| Collected data entries |
....

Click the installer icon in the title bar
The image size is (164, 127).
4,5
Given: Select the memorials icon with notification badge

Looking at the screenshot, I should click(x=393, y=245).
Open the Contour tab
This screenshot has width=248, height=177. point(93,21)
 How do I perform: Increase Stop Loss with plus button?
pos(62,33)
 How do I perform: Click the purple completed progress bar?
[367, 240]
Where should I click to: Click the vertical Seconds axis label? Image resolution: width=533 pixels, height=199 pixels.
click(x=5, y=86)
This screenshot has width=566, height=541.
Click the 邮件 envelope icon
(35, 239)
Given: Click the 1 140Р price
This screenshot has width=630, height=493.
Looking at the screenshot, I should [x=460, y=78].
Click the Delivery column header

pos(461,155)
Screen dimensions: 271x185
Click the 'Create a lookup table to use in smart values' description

....

| To be done |
Rewrite the records above with every "icon" changed to "symbol", leaving everything else the same.

| Finished answer |
Click the installer symbol in the title bar
The image size is (164, 127).
4,5
Given: Select the memorials symbol with notification badge

Looking at the screenshot, I should click(x=393, y=245).
Open the Contour tab
This screenshot has width=248, height=177. point(93,21)
 How do I perform: Increase Stop Loss with plus button?
pos(62,33)
 How do I perform: Click the purple completed progress bar?
[367, 240]
Where should I click to: Click the vertical Seconds axis label? Image resolution: width=533 pixels, height=199 pixels.
click(x=5, y=86)
This screenshot has width=566, height=541.
Click the 邮件 envelope symbol
(35, 239)
Given: Click the 1 140Р price
This screenshot has width=630, height=493.
Looking at the screenshot, I should [x=460, y=78].
Click the Delivery column header

pos(461,155)
Screen dimensions: 271x185
Click the 'Create a lookup table to use in smart values' description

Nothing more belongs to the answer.